◆ **YOUR ASSIGNMENT**
When the line with "This screenshot has height=994, width=1767." appears below, start repeating lines exactly, and keep going through the line with "Switch to the pie"; add nothing outside that span.

◆ **Pixel coordinate grounding data**
########################################

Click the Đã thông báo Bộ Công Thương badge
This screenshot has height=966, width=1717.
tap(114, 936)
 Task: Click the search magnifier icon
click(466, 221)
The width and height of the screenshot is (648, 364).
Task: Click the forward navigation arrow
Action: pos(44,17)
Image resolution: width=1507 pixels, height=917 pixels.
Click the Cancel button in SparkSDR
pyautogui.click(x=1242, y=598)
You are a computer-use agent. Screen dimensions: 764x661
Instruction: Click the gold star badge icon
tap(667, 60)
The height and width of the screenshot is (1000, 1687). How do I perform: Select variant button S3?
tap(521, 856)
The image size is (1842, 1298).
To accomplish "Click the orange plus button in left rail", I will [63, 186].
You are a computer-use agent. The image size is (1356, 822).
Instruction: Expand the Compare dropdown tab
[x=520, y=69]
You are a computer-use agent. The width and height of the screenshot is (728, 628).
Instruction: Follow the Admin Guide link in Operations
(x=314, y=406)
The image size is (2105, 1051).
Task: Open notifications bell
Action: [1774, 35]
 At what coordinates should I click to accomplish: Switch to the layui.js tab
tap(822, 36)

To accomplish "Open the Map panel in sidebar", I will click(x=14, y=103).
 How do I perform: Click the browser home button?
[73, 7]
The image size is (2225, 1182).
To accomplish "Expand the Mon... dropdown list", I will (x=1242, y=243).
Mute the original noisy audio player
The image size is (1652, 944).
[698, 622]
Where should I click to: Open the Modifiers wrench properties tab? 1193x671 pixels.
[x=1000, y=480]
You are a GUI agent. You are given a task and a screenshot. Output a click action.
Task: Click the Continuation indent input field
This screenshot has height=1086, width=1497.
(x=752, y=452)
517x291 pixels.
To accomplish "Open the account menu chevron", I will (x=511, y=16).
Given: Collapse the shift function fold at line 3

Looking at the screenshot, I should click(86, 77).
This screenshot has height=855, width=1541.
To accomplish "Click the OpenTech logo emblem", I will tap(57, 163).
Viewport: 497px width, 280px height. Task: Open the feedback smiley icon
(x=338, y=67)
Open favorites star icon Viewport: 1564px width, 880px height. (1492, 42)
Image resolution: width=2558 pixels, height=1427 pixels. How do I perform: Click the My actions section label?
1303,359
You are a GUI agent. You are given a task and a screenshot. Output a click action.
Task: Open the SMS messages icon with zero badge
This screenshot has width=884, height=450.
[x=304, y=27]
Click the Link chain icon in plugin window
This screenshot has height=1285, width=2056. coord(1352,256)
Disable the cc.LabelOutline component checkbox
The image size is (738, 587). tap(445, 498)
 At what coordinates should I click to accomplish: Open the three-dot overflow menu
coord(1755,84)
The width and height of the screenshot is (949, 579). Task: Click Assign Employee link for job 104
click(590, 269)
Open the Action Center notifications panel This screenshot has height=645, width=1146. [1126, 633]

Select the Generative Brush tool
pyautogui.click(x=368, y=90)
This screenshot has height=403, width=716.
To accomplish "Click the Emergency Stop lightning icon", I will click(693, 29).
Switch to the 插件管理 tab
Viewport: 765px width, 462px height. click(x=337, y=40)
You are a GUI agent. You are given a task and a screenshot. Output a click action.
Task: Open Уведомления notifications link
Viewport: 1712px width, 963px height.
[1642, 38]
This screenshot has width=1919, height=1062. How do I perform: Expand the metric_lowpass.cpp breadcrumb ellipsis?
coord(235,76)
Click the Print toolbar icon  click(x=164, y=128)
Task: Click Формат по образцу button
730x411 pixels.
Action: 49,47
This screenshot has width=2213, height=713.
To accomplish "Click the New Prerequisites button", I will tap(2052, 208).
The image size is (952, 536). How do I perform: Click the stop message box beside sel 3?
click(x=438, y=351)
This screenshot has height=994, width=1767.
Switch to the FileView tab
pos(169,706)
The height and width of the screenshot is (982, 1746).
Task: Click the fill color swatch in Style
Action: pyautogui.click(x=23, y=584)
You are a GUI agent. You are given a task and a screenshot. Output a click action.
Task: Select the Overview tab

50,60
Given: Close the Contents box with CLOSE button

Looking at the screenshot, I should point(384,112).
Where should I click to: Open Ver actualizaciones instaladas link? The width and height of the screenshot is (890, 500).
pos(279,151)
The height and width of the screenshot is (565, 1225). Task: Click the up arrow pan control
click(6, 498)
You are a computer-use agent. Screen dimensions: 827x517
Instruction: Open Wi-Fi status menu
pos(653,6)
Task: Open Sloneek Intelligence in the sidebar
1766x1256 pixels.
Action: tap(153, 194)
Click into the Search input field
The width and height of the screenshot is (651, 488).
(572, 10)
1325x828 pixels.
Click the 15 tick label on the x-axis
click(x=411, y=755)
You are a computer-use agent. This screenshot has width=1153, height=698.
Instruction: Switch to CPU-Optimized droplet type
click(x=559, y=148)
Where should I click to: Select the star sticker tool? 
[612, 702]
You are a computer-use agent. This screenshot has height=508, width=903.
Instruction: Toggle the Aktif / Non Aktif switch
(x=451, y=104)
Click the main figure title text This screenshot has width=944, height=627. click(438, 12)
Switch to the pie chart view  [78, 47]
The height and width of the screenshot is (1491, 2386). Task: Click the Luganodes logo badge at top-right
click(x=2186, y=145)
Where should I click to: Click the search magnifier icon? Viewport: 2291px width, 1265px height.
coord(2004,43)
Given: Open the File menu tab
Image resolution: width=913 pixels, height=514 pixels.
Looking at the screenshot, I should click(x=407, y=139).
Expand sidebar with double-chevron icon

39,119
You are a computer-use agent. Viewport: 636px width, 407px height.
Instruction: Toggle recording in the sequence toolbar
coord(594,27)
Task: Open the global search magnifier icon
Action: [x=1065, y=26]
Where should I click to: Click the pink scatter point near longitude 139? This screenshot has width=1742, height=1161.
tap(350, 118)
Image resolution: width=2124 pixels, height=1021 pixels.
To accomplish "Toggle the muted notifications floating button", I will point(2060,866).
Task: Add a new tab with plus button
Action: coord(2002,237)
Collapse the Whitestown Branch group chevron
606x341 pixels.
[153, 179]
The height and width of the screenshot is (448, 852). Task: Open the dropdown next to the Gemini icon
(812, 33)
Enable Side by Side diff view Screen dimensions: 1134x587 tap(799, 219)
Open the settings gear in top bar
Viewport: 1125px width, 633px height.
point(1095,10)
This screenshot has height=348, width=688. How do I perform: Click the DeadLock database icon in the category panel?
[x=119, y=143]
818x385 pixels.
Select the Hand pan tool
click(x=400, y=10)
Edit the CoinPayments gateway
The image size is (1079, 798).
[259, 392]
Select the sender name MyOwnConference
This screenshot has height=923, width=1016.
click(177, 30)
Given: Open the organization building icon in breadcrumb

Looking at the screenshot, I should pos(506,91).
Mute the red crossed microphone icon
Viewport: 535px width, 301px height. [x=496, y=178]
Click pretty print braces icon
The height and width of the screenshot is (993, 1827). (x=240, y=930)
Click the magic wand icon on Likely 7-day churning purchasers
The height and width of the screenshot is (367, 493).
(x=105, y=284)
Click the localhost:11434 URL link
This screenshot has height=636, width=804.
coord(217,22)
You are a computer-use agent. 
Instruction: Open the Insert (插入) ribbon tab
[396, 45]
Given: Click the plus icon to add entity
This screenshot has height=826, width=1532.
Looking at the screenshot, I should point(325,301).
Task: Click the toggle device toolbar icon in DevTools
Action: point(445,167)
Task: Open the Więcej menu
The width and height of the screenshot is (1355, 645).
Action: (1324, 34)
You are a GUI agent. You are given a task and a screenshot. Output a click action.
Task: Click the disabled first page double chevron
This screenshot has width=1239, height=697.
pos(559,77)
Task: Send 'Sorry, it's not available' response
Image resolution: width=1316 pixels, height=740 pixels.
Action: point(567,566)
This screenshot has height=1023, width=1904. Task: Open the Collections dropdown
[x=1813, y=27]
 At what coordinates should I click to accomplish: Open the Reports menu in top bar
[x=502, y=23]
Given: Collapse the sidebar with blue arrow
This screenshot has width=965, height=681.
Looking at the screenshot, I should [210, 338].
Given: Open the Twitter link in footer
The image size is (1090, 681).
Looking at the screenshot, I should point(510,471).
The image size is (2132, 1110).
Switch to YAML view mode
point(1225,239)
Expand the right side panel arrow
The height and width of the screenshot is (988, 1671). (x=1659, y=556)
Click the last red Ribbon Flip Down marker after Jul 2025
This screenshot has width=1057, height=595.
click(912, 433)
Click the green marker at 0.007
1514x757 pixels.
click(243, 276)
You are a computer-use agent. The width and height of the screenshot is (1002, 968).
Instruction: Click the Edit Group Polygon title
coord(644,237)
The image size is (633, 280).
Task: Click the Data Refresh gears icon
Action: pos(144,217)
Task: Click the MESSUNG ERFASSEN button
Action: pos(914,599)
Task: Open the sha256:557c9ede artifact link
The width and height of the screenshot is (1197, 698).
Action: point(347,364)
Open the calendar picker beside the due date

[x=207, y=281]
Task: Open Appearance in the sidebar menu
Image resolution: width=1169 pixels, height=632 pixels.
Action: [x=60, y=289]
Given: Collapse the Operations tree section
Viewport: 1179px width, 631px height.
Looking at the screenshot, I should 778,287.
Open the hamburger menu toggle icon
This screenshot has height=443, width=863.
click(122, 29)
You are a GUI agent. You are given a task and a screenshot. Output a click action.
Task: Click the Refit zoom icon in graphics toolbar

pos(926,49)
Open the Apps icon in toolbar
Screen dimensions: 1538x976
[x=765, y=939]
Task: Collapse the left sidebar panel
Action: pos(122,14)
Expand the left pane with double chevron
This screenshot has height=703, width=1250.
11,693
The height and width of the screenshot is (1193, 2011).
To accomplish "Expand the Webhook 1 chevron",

########################################

◆ **RESPONSE FOR THIS EXERCISE**
This screenshot has height=994, width=1767.
Switch to the FileView tab
pos(169,706)
The height and width of the screenshot is (982, 1746).
Task: Click the fill color swatch in Style
Action: pyautogui.click(x=23, y=584)
You are a GUI agent. You are given a task and a screenshot. Output a click action.
Task: Select the Overview tab

50,60
Given: Close the Contents box with CLOSE button

Looking at the screenshot, I should point(384,112).
Where should I click to: Open Ver actualizaciones instaladas link? The width and height of the screenshot is (890, 500).
pos(279,151)
The height and width of the screenshot is (565, 1225). Task: Click the up arrow pan control
click(6, 498)
You are a computer-use agent. Screen dimensions: 827x517
Instruction: Open Wi-Fi status menu
pos(653,6)
Task: Open Sloneek Intelligence in the sidebar
1766x1256 pixels.
Action: tap(153, 194)
Click into the Search input field
The width and height of the screenshot is (651, 488).
(572, 10)
1325x828 pixels.
Click the 15 tick label on the x-axis
click(x=411, y=755)
You are a computer-use agent. This screenshot has width=1153, height=698.
Instruction: Switch to CPU-Optimized droplet type
click(x=559, y=148)
Where should I click to: Select the star sticker tool? 
[612, 702]
You are a computer-use agent. This screenshot has height=508, width=903.
Instruction: Toggle the Aktif / Non Aktif switch
(x=451, y=104)
Click the main figure title text This screenshot has width=944, height=627. click(438, 12)
Switch to the pie chart view  [78, 47]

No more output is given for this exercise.